*Source document*.
++++++++
What art was produced between the fall of Rome and the Renaissance?
The state of New South Wales teaches its pupils about the cultural achievements of Europe following a historical schema that looks something like this:
Ancient Greece
Ancient Rome
BLANK
The Renaissance
I wasn’t a good school student, but I got a similar idea of European history from knighted dons at prestigious universities and influential writers such as the Oxford-educated Christopher Hitchens. The Catholic Church ruled Europe for about a thousand years and smothered all artistic endeavours until something called “The Renaissance” revived the creative pursuits of ancient Greece and Rome. Everyone said it, so I thought it was true.
It wasn’t until I visited some great museums in England and Ireland, and saw some pretty impressive evidence, that I started to suspect this neat story wasn’t accurate. I saw things such as:
It wasn’t only the skill and creativity that shocked me: it was also the dates. How were these things produced in the seventh and eighth centuries? Wasn’t that during… the Dark Ages?
And here we see part of the problem: we don’t have a good label for this period, which tries to summarise the thousand-year history of a whole continent. Calling these years the “Dark” ages implies the people of that time were stupid and unskilled, which is clearly false. Calling them the “Middle” ages implies that nothing interesting happened: it was merely a long, dull pause between the more imaginative periods of the classical world and the Renaissance — even the word “Renaissance” (meaning “rebirth”) assumes that creativity died after the fall of Rome and had to be revived by wizards such as Leonardo da Vinci. For this reason, many historians no longer use the word “Renaissance,” preferring the term the “early-modern period.”
The beautiful curlicues above are characteristic of the artwork — found on bone, ivory, stone, weapons, jewellery, manuscripts — made in Britain and Ireland during the seventh and eighth centuries; you could call it the “interlace” period because of the striking and prolific craftsmanship of these designs. John Leyerle argues that you can find similar achievements in the literature of the time. His main example is from Beowulf.
The great cultural achievements that survive the accidents of the past are belittled by the snobbery of the present.
Composed in England some time between the seventh and tenth centuries, Beowulf is preserved on a single manuscript (copied in the late tenth or early eleventh century) now in the British Library. Before the manuscript found its current resting place, it belonged to Sir Robert Bruce Cotton, who kept it (with his other manuscripts) in the inauspiciously named Ashburnham House: in 1731 there was a fire in the library which seared the Beowulf manuscript. We’re lucky the damage wasn’t worse: most Old English manuscripts have been lost, and often the great cultural achievements that survive the accidents of the past are belittled by the snobbery of the present.
An example of Beowulf’s sophistication is how it interlaces narrative “threads.” It withholds Beowulf’s name, first calling him “Hygelac’s thane.” Hygelac is Beowulf’s uncle, and the accounts of his life continually intersect with the main story of Beowulf’s heroism. Hygelac is king of the Geats and is killed in an abortive raid on Frisia. (Unlike some other tales in the poem, Hygelac and his raid are historical.)
++++++++
*Supplied material*.

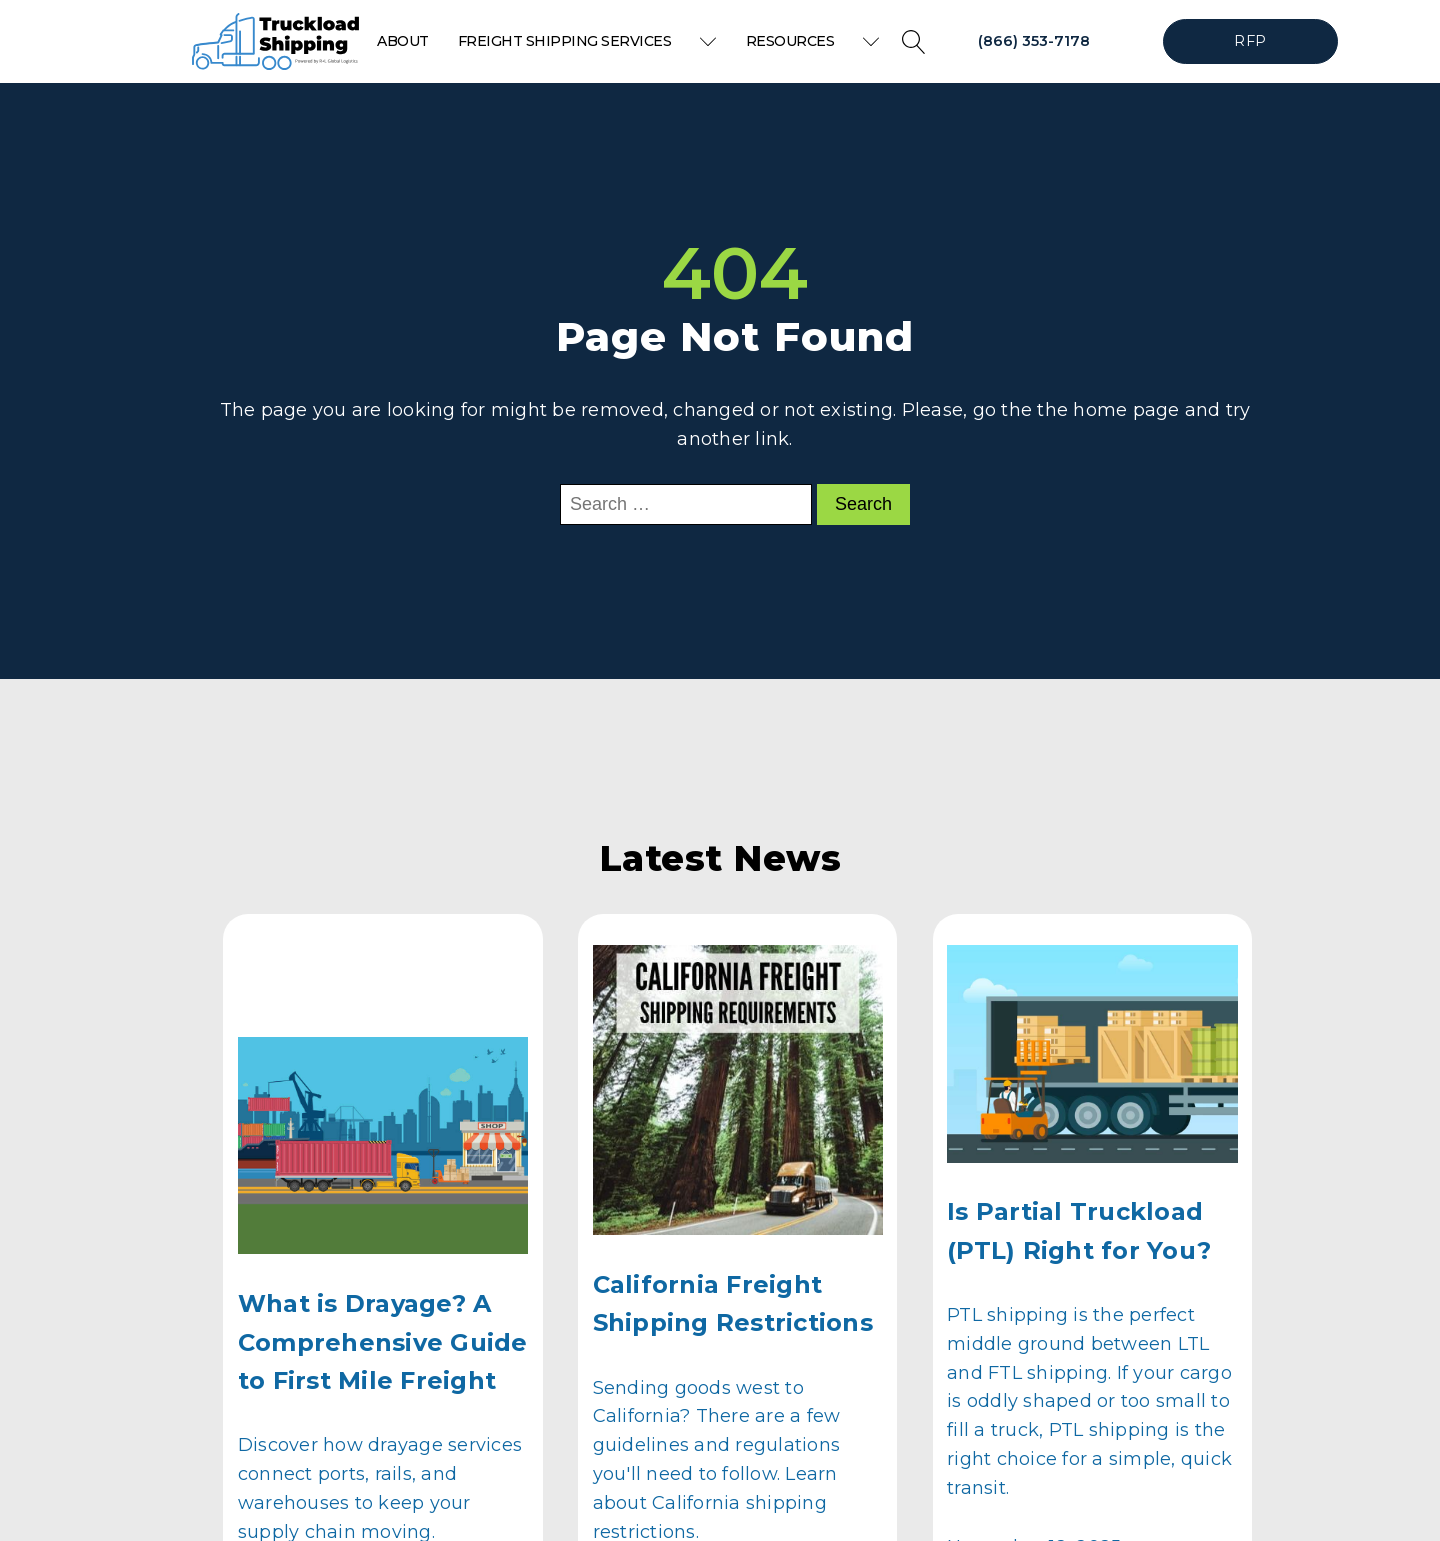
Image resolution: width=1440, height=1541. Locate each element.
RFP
++++++++
*Problems and tasks*.
1. In the essay on art between Rome and the Renaissance, what materials and objects does it say the interlace artwork of seventh- and eighth-century Britain and Ireland was found on?
2. Extend the essay on art between Rome and the Renaissance, picking up after its last sentence.

*Task-by-task results*.
1. Bone, ivory, stone, weapons, jewelry, and manuscripts.

2.
The story of the Frisian expedition is broken into four chunks which are placed in the poem without regard for chronology. Far from being artless, this interlacing allows the poet to create contrasts and irony that would have been impossible in a strictly linear narrative. I’ll give you one example: the Queen of the Danes Wealhtheow gives Beowulf some gifts in gratitude after he kills Grendel:
… two arm bangles,
a mail-shirt and rings, and the most resplendent
torque of gold I ever heard tell of
anywhere on earth or under heaven.(Lines 1193 - 1196, Seamus Heaney’s translation)
Without warning or explanation, the poet cuts to Beowulf’s uncle:
Hygelac the Great, grandson of Swerting,
wore this neck-ring on his last raid;
at bay under his banner, he defended the booty,
treasure he had won. Fate swept him away
because of his proud need to provoke
a feud with the Frisians. He fell beneath his shield,
in the same gem-crusted, kingly gear
he was worn when he crossed the frothing wave-vat.
So the dead king fell into Frankish hands.
They took his breast-mail, also his neck-torque,
and punier warriors plundered the slain
when the carnage ended; Geat corpses
covered the field. (1201 - 1212)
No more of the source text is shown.